§ **ACTION ITEM**
Would you return, word for word, the lines of the data below from the line with "Viewport: 637px width, 443px height." through the line with "Click the Back arrow in", and no others?

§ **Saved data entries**
>>>>

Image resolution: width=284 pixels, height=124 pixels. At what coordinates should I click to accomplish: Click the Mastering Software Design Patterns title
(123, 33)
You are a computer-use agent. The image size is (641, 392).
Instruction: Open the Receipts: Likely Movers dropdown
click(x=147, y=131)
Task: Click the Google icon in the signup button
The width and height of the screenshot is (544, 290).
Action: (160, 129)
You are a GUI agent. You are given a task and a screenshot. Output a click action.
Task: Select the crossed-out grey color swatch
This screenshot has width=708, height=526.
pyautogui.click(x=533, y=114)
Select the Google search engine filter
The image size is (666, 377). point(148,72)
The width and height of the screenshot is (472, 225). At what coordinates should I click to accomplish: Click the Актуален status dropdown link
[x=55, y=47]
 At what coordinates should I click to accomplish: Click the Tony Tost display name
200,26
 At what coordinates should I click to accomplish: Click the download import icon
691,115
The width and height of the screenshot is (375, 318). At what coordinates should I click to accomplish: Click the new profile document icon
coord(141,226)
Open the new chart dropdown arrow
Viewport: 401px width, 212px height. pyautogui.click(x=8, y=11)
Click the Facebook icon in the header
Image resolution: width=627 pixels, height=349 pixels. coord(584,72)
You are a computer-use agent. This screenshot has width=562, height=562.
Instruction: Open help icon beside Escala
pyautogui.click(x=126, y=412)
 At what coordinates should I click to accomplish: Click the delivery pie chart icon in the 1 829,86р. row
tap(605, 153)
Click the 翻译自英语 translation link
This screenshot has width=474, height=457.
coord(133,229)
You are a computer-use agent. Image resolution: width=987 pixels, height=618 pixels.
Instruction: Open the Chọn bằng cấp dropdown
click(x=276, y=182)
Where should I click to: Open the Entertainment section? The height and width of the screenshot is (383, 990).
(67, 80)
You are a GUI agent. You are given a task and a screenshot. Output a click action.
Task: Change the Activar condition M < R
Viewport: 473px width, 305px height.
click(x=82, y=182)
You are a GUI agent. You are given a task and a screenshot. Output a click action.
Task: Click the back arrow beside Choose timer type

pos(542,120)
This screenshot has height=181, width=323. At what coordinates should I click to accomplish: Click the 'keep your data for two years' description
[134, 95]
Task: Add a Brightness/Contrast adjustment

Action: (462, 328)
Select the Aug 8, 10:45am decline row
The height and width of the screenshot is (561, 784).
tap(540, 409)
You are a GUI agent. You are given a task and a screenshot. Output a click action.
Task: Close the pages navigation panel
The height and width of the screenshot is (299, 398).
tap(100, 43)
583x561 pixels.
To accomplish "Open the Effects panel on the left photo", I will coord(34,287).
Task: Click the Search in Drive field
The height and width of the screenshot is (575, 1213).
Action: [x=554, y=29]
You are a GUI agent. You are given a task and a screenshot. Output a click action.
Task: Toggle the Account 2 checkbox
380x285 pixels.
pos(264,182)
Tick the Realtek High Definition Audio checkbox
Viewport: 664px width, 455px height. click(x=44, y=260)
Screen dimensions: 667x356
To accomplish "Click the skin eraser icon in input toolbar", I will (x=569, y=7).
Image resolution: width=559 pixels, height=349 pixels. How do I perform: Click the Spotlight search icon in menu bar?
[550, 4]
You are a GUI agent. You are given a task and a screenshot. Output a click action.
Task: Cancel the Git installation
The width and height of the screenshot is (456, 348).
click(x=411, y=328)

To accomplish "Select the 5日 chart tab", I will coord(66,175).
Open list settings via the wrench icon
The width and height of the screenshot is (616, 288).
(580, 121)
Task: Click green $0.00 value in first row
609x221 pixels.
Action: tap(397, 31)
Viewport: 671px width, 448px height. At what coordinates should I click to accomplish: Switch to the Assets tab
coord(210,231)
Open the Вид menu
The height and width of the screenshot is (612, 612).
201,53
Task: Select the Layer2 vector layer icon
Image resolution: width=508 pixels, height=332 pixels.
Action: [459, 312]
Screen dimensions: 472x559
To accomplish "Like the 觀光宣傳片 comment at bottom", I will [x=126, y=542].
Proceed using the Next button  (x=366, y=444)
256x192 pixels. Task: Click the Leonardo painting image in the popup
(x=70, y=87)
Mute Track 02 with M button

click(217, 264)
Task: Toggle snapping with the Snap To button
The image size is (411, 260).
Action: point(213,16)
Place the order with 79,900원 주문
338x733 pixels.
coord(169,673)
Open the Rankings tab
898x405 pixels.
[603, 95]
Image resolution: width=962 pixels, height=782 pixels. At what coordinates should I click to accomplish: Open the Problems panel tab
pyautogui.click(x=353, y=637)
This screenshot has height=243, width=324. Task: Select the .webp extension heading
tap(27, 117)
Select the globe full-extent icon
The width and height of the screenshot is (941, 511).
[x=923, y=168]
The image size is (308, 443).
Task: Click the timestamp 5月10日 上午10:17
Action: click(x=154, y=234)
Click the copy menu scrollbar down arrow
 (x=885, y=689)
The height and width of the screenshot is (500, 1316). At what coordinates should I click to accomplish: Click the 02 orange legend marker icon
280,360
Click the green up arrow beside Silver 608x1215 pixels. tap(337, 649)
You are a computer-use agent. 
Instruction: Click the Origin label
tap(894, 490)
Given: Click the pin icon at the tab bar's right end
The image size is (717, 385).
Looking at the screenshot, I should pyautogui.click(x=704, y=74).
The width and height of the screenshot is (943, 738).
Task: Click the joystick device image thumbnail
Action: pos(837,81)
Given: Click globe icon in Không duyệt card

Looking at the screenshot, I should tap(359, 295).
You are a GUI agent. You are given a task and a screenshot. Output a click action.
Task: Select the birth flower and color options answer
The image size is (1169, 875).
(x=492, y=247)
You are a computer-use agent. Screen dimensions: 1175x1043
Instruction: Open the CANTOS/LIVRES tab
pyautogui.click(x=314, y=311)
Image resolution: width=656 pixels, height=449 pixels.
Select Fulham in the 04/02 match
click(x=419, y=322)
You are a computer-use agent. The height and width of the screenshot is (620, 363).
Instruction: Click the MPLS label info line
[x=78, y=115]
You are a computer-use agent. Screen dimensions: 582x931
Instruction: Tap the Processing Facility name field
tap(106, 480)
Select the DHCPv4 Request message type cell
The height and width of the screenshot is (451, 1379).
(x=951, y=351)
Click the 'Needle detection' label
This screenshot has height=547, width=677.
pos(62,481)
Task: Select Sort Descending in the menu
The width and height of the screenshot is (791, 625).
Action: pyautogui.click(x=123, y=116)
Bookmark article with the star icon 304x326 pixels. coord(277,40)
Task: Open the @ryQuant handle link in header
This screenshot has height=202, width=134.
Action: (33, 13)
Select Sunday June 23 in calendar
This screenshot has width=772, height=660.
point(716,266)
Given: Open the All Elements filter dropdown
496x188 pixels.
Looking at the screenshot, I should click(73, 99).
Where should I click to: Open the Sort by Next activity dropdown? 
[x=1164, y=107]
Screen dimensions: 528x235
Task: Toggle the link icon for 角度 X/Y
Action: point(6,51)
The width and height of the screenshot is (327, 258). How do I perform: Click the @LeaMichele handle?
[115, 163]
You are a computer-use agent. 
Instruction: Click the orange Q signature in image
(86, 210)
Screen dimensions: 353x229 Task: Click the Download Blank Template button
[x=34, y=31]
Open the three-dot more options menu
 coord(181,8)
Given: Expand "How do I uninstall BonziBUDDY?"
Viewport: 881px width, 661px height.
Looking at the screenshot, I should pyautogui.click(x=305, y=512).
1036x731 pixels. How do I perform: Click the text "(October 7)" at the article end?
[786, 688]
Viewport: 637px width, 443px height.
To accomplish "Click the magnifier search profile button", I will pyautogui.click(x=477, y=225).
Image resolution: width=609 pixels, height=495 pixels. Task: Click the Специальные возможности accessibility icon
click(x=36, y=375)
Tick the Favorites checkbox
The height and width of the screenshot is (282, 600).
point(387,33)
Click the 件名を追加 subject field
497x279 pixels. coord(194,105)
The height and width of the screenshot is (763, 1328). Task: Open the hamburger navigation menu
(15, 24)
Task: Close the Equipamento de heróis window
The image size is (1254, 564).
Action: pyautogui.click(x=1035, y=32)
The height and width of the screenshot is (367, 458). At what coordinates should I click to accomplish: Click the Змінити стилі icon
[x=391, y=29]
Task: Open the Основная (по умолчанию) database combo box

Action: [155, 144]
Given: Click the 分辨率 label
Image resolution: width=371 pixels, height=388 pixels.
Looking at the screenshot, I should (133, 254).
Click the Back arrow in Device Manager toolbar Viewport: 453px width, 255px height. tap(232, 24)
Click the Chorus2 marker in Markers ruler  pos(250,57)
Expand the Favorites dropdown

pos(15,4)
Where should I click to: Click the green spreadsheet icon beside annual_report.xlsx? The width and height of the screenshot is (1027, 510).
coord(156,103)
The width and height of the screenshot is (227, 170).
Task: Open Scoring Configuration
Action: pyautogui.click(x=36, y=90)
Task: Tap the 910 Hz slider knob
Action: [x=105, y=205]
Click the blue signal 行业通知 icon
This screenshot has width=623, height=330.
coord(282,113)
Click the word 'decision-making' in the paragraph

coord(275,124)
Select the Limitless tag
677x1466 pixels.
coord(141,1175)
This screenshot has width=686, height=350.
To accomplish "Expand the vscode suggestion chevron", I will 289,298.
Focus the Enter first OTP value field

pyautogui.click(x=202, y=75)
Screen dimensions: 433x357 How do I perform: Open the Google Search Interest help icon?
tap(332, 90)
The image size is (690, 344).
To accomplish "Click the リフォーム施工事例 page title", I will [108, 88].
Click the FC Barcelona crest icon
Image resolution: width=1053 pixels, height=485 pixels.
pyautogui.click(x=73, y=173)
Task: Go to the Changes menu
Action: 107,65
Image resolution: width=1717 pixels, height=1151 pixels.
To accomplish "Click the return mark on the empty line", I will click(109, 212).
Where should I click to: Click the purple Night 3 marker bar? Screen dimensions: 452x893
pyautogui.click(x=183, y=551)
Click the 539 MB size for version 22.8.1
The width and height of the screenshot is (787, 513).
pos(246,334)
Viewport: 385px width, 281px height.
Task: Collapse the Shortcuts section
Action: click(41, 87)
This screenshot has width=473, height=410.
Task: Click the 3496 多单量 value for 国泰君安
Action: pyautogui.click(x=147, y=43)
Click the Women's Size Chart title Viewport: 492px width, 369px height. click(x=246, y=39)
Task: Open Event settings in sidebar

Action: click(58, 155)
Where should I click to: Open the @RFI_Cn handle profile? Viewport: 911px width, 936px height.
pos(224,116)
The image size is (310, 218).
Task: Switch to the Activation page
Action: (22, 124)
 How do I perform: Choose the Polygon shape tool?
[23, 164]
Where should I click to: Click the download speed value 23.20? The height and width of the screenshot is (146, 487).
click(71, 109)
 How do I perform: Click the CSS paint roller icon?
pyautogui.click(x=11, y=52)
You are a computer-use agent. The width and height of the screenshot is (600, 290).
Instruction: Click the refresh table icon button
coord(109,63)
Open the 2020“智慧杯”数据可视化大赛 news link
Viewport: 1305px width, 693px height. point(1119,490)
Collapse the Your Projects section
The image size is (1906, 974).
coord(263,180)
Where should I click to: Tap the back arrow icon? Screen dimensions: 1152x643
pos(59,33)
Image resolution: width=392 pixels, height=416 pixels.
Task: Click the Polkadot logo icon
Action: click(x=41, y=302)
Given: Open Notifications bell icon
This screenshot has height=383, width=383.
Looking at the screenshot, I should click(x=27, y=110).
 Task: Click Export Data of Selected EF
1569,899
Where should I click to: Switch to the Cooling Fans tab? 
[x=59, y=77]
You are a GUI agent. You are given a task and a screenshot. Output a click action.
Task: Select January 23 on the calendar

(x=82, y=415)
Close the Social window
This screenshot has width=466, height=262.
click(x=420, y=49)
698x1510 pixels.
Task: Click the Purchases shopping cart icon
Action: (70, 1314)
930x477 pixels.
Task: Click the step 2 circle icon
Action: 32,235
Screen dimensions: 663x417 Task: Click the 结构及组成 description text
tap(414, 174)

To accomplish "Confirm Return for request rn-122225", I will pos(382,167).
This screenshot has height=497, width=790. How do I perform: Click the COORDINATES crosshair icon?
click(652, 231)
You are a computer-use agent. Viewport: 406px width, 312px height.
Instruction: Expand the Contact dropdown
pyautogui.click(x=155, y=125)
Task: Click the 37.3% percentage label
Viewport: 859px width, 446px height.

<<<<

§ **RESPONSE FOR THIS EXERCISE**
Viewport: 637px width, 443px height.
To accomplish "Click the magnifier search profile button", I will pyautogui.click(x=477, y=225).
Image resolution: width=609 pixels, height=495 pixels. Task: Click the Специальные возможности accessibility icon
click(x=36, y=375)
Tick the Favorites checkbox
The height and width of the screenshot is (282, 600).
point(387,33)
Click the 件名を追加 subject field
497x279 pixels. coord(194,105)
The height and width of the screenshot is (763, 1328). Task: Open the hamburger navigation menu
(15, 24)
Task: Close the Equipamento de heróis window
The image size is (1254, 564).
Action: pyautogui.click(x=1035, y=32)
The height and width of the screenshot is (367, 458). At what coordinates should I click to accomplish: Click the Змінити стилі icon
[x=391, y=29]
Task: Open the Основная (по умолчанию) database combo box

Action: [155, 144]
Given: Click the 分辨率 label
Image resolution: width=371 pixels, height=388 pixels.
Looking at the screenshot, I should (133, 254).
Click the Back arrow in Device Manager toolbar Viewport: 453px width, 255px height. tap(232, 24)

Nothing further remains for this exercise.